Приближался рассвет, призрачный свет едва ли светлей темноты.
Corve, позвал Брат. Смотри.
Земля и камни, наваленные на могилу мальчика, будто шевельнулись; мелкие камешки покатились с нее – хотя Дарру подумалось, что это только игра неровного пламени светильника. Но потом он услышал: перестук одних камешков по другим.
Что-то возникло там, в центре груды камней, что-то яркое, желтое, как пламя факела, только ровное. Оно выступало из земли, словно что-то подталкивало его снизу. Брат замер, только смотрел и шептал что-то на своем священном языке.
Что это? – спросил Дарр Дубраули.
Лестница, ответил Брат.
И вот она выступила дальше: сперва шесты, а потом поперечная ступенька, за ней другая. Дарр Дубраули знал, что такое лестница; в этой опорные шесты наверху смыкались, как у той, с которой Братья собирали яблоки.
Золотая, сказал Брат.
О золоте Дарр Дубраули тоже знал. Гладкое и тяжелое, тяжелей камня; или раскатанное в тонкий лист, как у дерева. Цвета солнца, а не как серебро. Но это было другим, не таким даже, как золото особых сосудов у Братьев.

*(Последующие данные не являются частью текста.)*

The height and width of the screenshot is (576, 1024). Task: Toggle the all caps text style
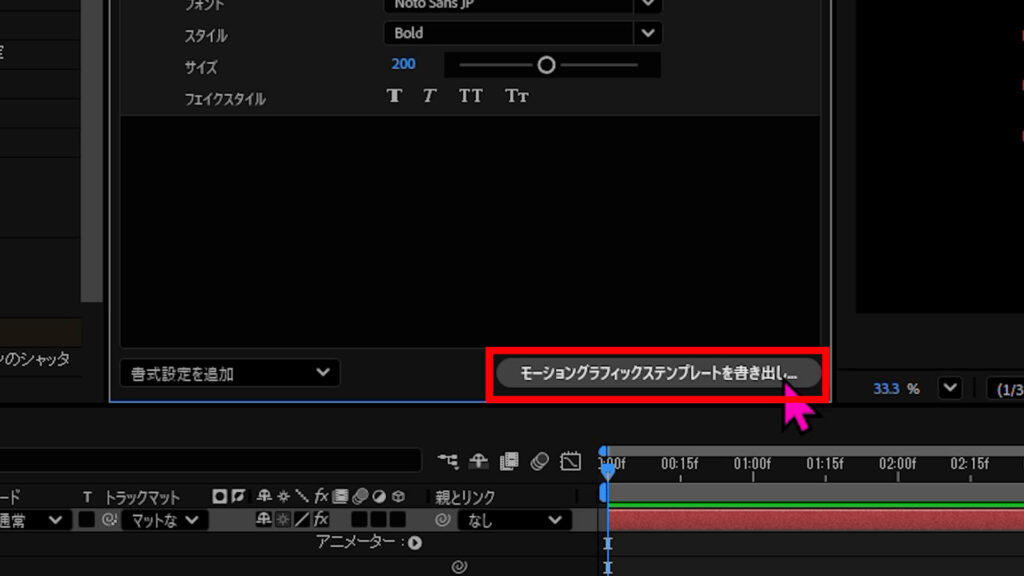click(470, 96)
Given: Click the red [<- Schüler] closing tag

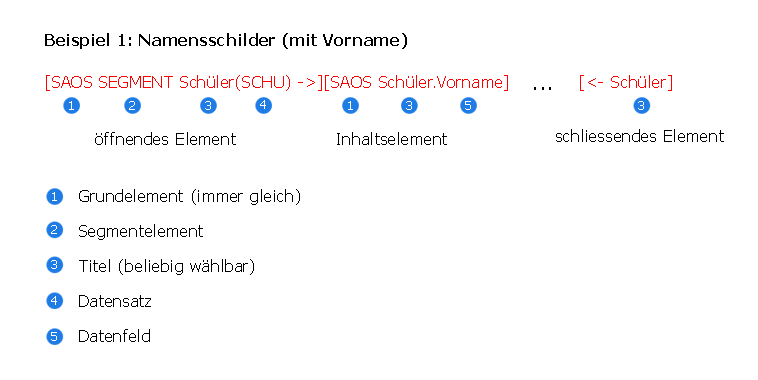Looking at the screenshot, I should coord(626,83).
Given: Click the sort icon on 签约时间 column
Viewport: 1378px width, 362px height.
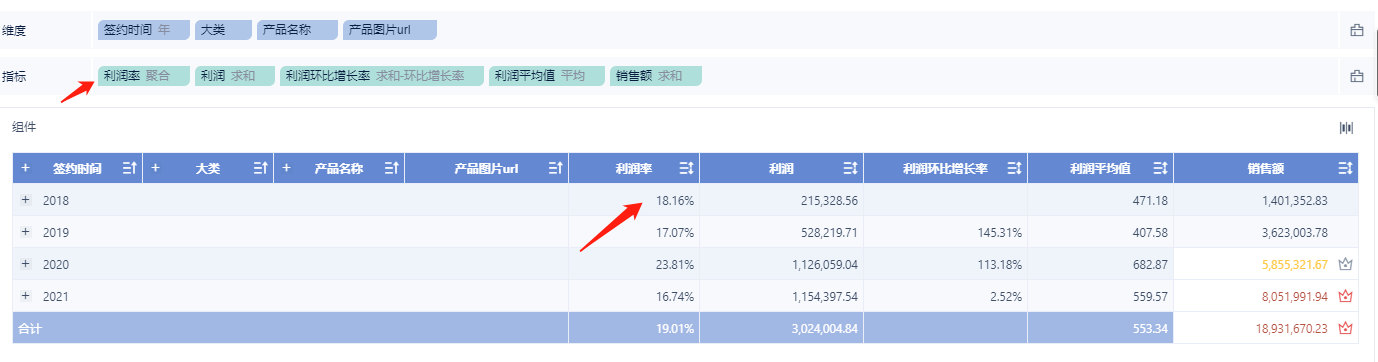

Лестница все поднималась из земли, ступень за ступенью уходя в темное небо. Потом земля на могиле снова шевельнулась, и что-то появилось из нее. Белокурая голова, тоже золотая.
Laudate dominum, прошептал Брат.
Поднялись белые руки, выпростались из савана, чтобы ухватиться за поперечины лестницы и вытащить мальчика из могилы. Когда он поднялся, ткань свалилась, и стало видно, что он цел и невредим, все раны пропали. Белый, почти прозрачный, как совиное яйцо; он светился так, что освещал воздух вокруг себя и Брата, который смотрел неподвижно, только развел руки и поднял их к небу. In paradisum deducat te angeli.
Обнаженный мальчик уже оторвался от земли и поднимался выше. Верхушку лестницы было не видно, она скрылась в темноте. Прежде чем забраться так высоко, что не увидишь, мальчик повернул сияющую голову к Брату и Вороне.
Ты, что съел меня, сказал он. Ты, что собрал меня. Ты, что выкопал мне место. Помните меня. Убитого во младости, прежде чем выучился молитвам и ощутил Бога на языке своем. Помните меня, скорбите обо мне, и ради Христа заклинаю вас: отомстите за меня.